En tercer lugar, el discurso espacial no sólo se ha encargado de asentar estas diferencias, ha sido también un dispositivo interseccional de control que responde y alberga otros ejes y categorías de opresión que son simultáneos y que se interrelacionan más allá de las diferencias de sexo-género. Como hemos podido constatar en las obras de Adrian Piper, Pepe Espaliú, Daniela Ortíz o Shan kelley, etc., la raza, la procedencia, el estatus social, la situación laboral, la enfermedad o la edad, entre otros muchos, han sido claves para comprender la posibilidad de acceder y habitar los espacios y las arquitecturas, así como el modo en el que se hace. Aparatos de verificación del orden social cuya falsa neutralidad ha tenido un valor incalculable como estrategia para producir una territorialización jerarquizada y excluyente, pues ha conseguido que toda diferencia quede tanto señalada como enmascarada. Éstos han sido dispositivos de imposición identitaria que han excluido cualquier cuerpo que no se adapte a unas determinadas normas, comportamientos y estrategias de representación y ocupación espacial establecidos. Han sido unos mecanismos de adiestramiento que han distribuido usos y comportamientos, desalojando identidades e imponiendo determinados modos de vida.

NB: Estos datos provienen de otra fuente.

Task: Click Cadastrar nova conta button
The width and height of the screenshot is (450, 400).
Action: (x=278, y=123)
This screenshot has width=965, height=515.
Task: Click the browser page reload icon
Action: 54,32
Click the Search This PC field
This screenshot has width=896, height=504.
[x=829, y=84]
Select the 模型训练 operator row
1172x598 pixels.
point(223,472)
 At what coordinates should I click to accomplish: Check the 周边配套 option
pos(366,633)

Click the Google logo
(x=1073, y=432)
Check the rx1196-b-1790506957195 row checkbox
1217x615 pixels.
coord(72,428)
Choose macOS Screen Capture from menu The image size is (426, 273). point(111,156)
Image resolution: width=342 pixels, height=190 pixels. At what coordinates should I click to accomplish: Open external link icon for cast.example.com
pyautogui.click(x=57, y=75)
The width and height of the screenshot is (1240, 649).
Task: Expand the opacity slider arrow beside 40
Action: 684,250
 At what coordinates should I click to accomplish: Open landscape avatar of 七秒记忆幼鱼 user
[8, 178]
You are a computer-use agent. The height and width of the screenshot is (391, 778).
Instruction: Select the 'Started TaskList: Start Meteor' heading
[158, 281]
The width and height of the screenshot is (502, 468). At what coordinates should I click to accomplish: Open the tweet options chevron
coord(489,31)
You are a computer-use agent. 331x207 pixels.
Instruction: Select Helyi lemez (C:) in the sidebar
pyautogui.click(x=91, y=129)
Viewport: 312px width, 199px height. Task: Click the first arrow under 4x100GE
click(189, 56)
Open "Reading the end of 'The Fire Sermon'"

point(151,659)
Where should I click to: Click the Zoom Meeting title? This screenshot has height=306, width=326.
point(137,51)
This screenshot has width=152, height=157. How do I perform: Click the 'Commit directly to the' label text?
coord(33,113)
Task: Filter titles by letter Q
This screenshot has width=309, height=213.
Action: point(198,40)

En cuarto lugar, las obras analizadas nos han permitido, además, comprender la repercusión que las prácticas artísticas tienen en el contexto social y en el desarrollo de los planteamientos feministas, pero también en la confrontación del ejercicio del poder normativo. La repercusión conceptual y mediática de las propuestas de Gran Fury y Act Up o de las obras de Teresa Margolles, entre otras, así como la capacidad de la propuesta Your body is a battleground (1989) de Barbara Kruger para sobrevivir con rabiosa actualidad durante treinta años, tanto en contextos artísticos como sociales de diversa índole, han puesto de manifiesto la necesidad que tiene nuestra sociedad de seguir investigando y transformando las cuestiones y temas que abordan las obras analizadas. Es más, aquellas obras que parecían tener una difusión más minoritaria, han tenido, en cambio, una profunda repercusión en los planteamientos que proponen, como se ha visto en los proyectos de Del LaGrace Volcano, Amanda Arkansassy Harris o Cabello/Carceller.

En la actualidad estamos profundizando en un proyecto de investigación, mediante una tesis doctoral, sobre las estrategias artísticas desarrolladas respecto a estos mismos planteamientos en el caso concreto de los dispositivos arquitectónicos de los aseos públicos (Gershenson y Penner, 2009; Molotch y Norén, 2010), ya que éstos se presentan como espacios privilegiados que encierran y sintetizan muchos de los datos expuestos. Los aseos públicos son una de las prótesis tecnológicas del discurso espacial donde mejor se ha evidenciado la naturalización de la distribución y ordenación espacial, la producción y la segregación del binomio de sexo-género regulado por ley, la producción de experiencias asimétricas y desiguales, la expulsión de las identidades no normativas y la intersecionalidad con otros ejes de opresión, como lo es la capacitación del cuerpo o la diversidad funcional, entre otras. Pero éstos no son los únicos dispositivos susceptibles de ser analizados e intervenidos dentro del discurso espacial y arquitectónico, ante los cuales las estrategias artísticas han tomado postura. Los mecanismos encargados de afianzar, perpetuar y naturalizar las vivencias desiguales, justificándolas a través de las diferencias corporales e identitarias, son numerosos y están todos enlazados, desde los vestuarios, gimnasios, tiendas de ropa, peluquerías, saunas, colegios, zonas de ocio, etc., dentro de las tecnologías espaciales, hasta otros muchos dispositivos como juegos y juguetes, vestimentas, moda y accesorios, cultura visual y medios de comunicación, y un largo etcétera de prótesis tecnológicas profundamente interconectadas las unas con las otras, que se nos plantean necesarias para investigar en futuros proyectos.